#### [Work instructions]
Format the lines from the one containing "You are a GUI" through the one containing "Select the Save Details button", both included, as a JSON list of strings with one string per line and blank lines left out.

#### [Stored records]
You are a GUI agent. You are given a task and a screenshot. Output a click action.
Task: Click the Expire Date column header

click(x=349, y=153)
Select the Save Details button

---

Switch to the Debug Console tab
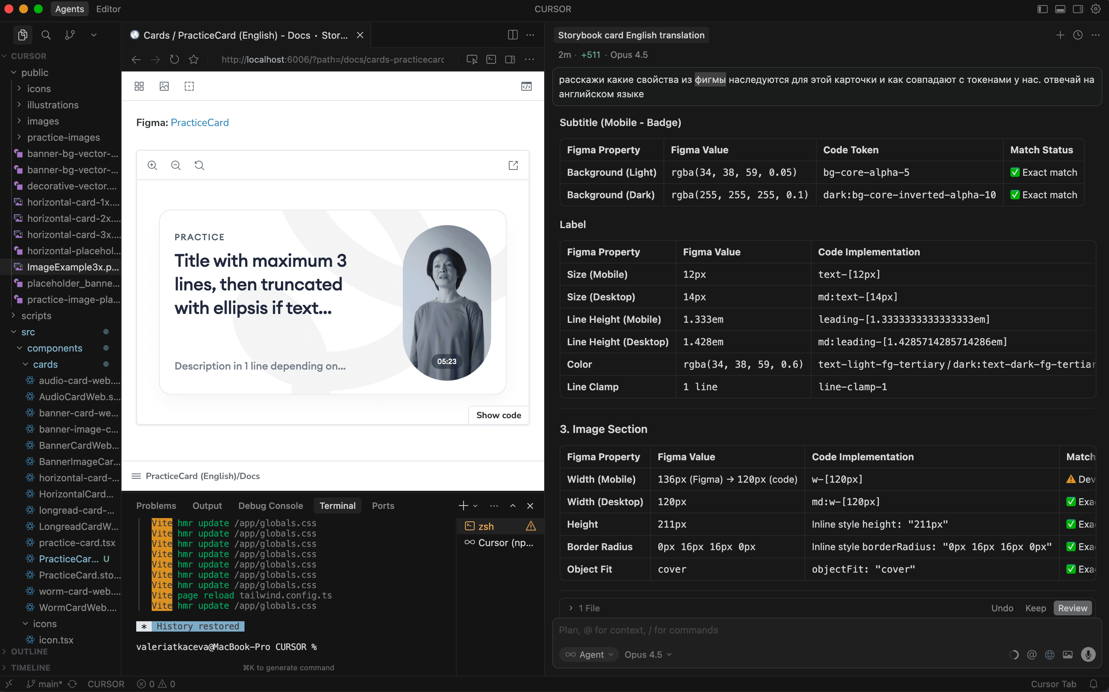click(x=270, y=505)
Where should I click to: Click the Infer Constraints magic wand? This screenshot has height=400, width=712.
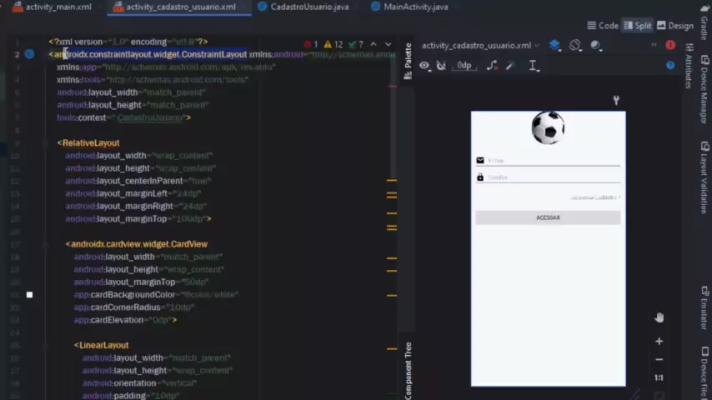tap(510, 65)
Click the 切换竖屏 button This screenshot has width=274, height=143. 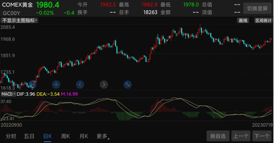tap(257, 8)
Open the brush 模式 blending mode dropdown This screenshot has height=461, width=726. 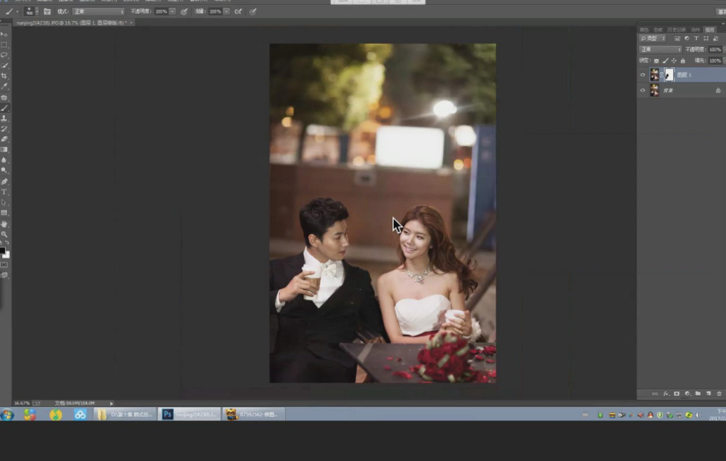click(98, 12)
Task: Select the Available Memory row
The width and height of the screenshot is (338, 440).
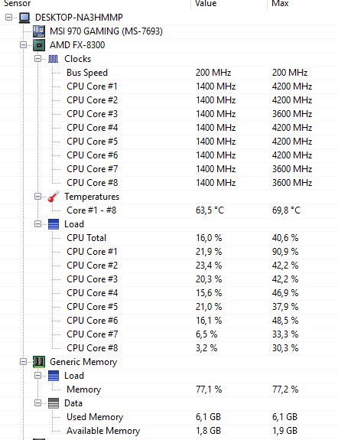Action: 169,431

...

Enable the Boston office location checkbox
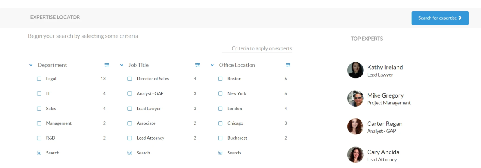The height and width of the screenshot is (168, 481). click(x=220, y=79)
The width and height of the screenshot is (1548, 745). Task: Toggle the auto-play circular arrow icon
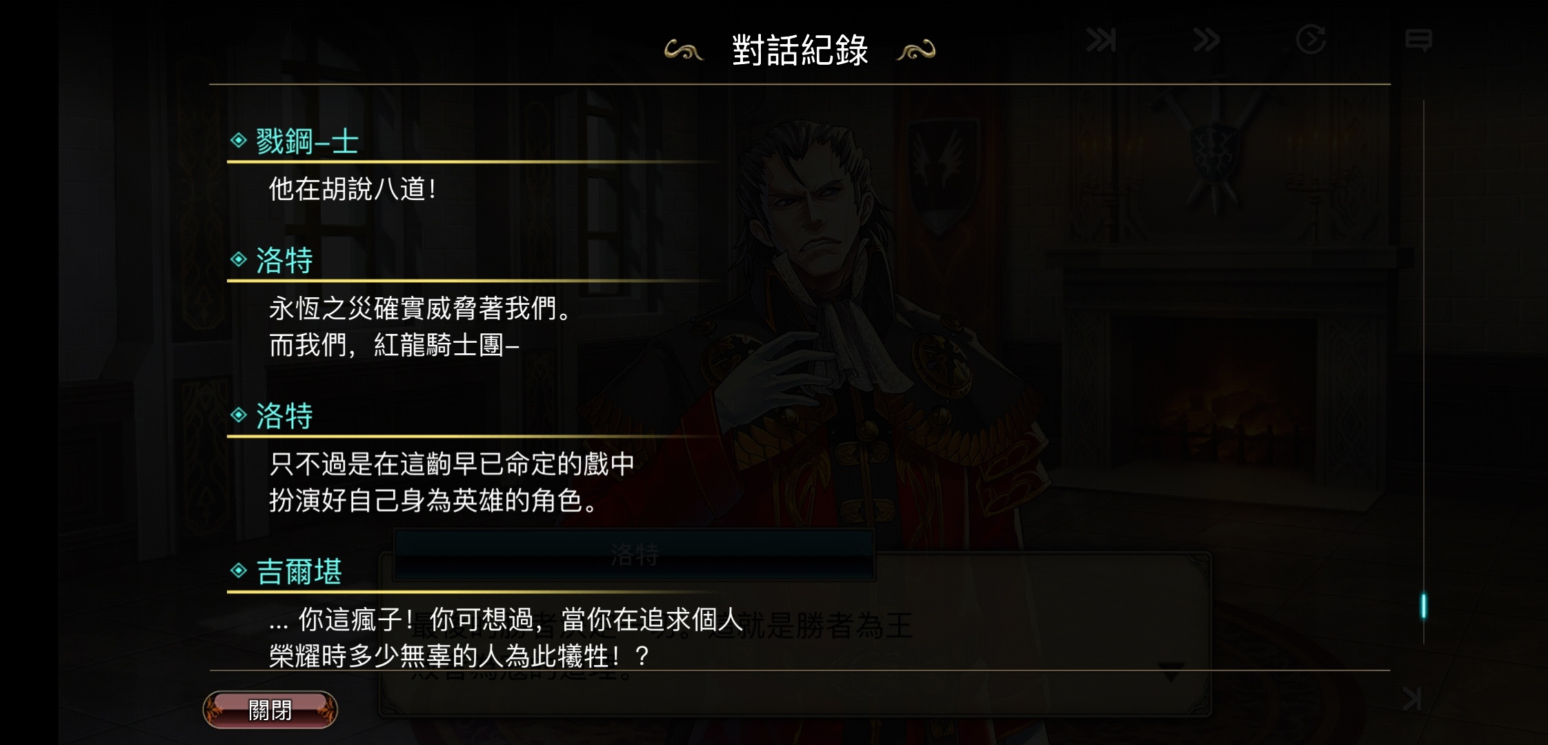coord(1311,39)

#### [Complete output]
[
  "You are a GUI agent. You are given a task and a screenshot. Output a click action.",
  "Task: Click the Expire Date column header",
  "click(x=349, y=153)",
  "Select the Save Details button"
]